_What is needed_
Every entry below is to be retyped exactly as it appears.

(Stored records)
=== Section Start ===

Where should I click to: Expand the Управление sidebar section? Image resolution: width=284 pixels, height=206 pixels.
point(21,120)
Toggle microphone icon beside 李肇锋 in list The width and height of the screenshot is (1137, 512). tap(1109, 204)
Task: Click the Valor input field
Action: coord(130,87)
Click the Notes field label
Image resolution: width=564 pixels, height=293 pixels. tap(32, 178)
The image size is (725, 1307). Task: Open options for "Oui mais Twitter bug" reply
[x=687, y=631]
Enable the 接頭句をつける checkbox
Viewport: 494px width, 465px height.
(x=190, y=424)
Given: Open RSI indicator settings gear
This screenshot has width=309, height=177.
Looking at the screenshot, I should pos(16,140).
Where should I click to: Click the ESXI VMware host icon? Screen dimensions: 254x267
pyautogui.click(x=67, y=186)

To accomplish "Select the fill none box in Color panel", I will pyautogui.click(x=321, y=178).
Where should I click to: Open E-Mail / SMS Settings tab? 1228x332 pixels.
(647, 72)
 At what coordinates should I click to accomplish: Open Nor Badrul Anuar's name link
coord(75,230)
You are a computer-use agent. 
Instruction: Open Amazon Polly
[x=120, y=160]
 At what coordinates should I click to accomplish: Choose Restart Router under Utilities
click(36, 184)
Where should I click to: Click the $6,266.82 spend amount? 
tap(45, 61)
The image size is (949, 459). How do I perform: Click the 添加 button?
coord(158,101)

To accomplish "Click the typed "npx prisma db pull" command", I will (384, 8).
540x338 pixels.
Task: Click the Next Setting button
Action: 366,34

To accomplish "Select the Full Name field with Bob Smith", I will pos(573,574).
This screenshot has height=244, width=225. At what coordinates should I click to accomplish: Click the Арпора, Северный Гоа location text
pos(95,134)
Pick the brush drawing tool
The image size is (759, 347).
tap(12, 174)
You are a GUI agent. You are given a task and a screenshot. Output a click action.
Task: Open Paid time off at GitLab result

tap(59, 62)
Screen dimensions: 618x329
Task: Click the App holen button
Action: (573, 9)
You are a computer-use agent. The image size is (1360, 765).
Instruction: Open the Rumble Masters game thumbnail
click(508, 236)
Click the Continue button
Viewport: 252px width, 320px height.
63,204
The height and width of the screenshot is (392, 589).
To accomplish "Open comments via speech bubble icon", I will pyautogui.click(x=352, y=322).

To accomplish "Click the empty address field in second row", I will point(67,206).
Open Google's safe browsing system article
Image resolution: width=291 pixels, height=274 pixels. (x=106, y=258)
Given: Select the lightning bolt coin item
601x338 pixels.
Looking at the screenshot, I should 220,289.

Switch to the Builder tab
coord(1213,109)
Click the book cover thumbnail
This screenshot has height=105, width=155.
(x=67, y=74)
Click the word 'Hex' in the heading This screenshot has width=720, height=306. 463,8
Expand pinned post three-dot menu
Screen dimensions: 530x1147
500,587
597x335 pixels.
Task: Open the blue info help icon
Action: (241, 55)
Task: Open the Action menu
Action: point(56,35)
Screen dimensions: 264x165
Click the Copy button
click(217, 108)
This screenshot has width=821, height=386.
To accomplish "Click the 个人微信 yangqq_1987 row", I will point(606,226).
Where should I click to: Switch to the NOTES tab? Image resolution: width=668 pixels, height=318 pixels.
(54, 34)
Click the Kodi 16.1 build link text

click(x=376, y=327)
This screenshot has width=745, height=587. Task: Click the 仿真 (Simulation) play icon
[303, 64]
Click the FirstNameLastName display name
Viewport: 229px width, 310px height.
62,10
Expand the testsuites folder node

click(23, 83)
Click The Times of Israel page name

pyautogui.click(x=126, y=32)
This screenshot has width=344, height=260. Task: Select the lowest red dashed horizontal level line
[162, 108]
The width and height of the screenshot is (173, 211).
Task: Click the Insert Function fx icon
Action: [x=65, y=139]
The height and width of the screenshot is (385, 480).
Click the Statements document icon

=== Section End ===

_Task response_
Where should I click to: Expand the Управление sidebar section? Image resolution: width=284 pixels, height=206 pixels.
point(21,120)
Toggle microphone icon beside 李肇锋 in list The width and height of the screenshot is (1137, 512). tap(1109, 204)
Task: Click the Valor input field
Action: coord(130,87)
Click the Notes field label
Image resolution: width=564 pixels, height=293 pixels. tap(32, 178)
The image size is (725, 1307). Task: Open options for "Oui mais Twitter bug" reply
[x=687, y=631]
Enable the 接頭句をつける checkbox
Viewport: 494px width, 465px height.
(x=190, y=424)
Given: Open RSI indicator settings gear
This screenshot has width=309, height=177.
Looking at the screenshot, I should pos(16,140).
Where should I click to: Click the ESXI VMware host icon? Screen dimensions: 254x267
pyautogui.click(x=67, y=186)

To accomplish "Select the fill none box in Color panel", I will pyautogui.click(x=321, y=178).
Where should I click to: Open E-Mail / SMS Settings tab? 1228x332 pixels.
(647, 72)
 At what coordinates should I click to accomplish: Open Nor Badrul Anuar's name link
coord(75,230)
You are a computer-use agent. 
Instruction: Open Amazon Polly
[x=120, y=160]
 At what coordinates should I click to accomplish: Choose Restart Router under Utilities
click(36, 184)
Where should I click to: Click the $6,266.82 spend amount? 
tap(45, 61)
The image size is (949, 459). How do I perform: Click the 添加 button?
coord(158,101)

To accomplish "Click the typed "npx prisma db pull" command", I will (384, 8).
540x338 pixels.
Task: Click the Next Setting button
Action: 366,34

To accomplish "Select the Full Name field with Bob Smith", I will pos(573,574).
This screenshot has height=244, width=225. At what coordinates should I click to accomplish: Click the Арпора, Северный Гоа location text
pos(95,134)
Pick the brush drawing tool
The image size is (759, 347).
tap(12, 174)
You are a GUI agent. You are given a task and a screenshot. Output a click action.
Task: Open Paid time off at GitLab result

tap(59, 62)
Screen dimensions: 618x329
Task: Click the App holen button
Action: (573, 9)
You are a computer-use agent. The image size is (1360, 765).
Instruction: Open the Rumble Masters game thumbnail
click(508, 236)
Click the Continue button
Viewport: 252px width, 320px height.
63,204
The height and width of the screenshot is (392, 589).
To accomplish "Open comments via speech bubble icon", I will pyautogui.click(x=352, y=322).

To accomplish "Click the empty address field in second row", I will point(67,206).
Open Google's safe browsing system article
Image resolution: width=291 pixels, height=274 pixels. (x=106, y=258)
Given: Select the lightning bolt coin item
601x338 pixels.
Looking at the screenshot, I should 220,289.

Switch to the Builder tab
coord(1213,109)
Click the book cover thumbnail
This screenshot has height=105, width=155.
(x=67, y=74)
Click the word 'Hex' in the heading This screenshot has width=720, height=306. 463,8
Expand pinned post three-dot menu
Screen dimensions: 530x1147
500,587
597x335 pixels.
Task: Open the blue info help icon
Action: (241, 55)
Task: Open the Action menu
Action: point(56,35)
Screen dimensions: 264x165
Click the Copy button
click(217, 108)
This screenshot has width=821, height=386.
To accomplish "Click the 个人微信 yangqq_1987 row", I will point(606,226).
Where should I click to: Switch to the NOTES tab? Image resolution: width=668 pixels, height=318 pixels.
(54, 34)
Click the Kodi 16.1 build link text

click(x=376, y=327)
This screenshot has width=745, height=587. Task: Click the 仿真 (Simulation) play icon
[303, 64]
Click the FirstNameLastName display name
Viewport: 229px width, 310px height.
62,10
Expand the testsuites folder node

click(23, 83)
Click The Times of Israel page name

pyautogui.click(x=126, y=32)
This screenshot has width=344, height=260. Task: Select the lowest red dashed horizontal level line
[162, 108]
The width and height of the screenshot is (173, 211).
Task: Click the Insert Function fx icon
Action: [x=65, y=139]
The height and width of the screenshot is (385, 480).
Click the Statements document icon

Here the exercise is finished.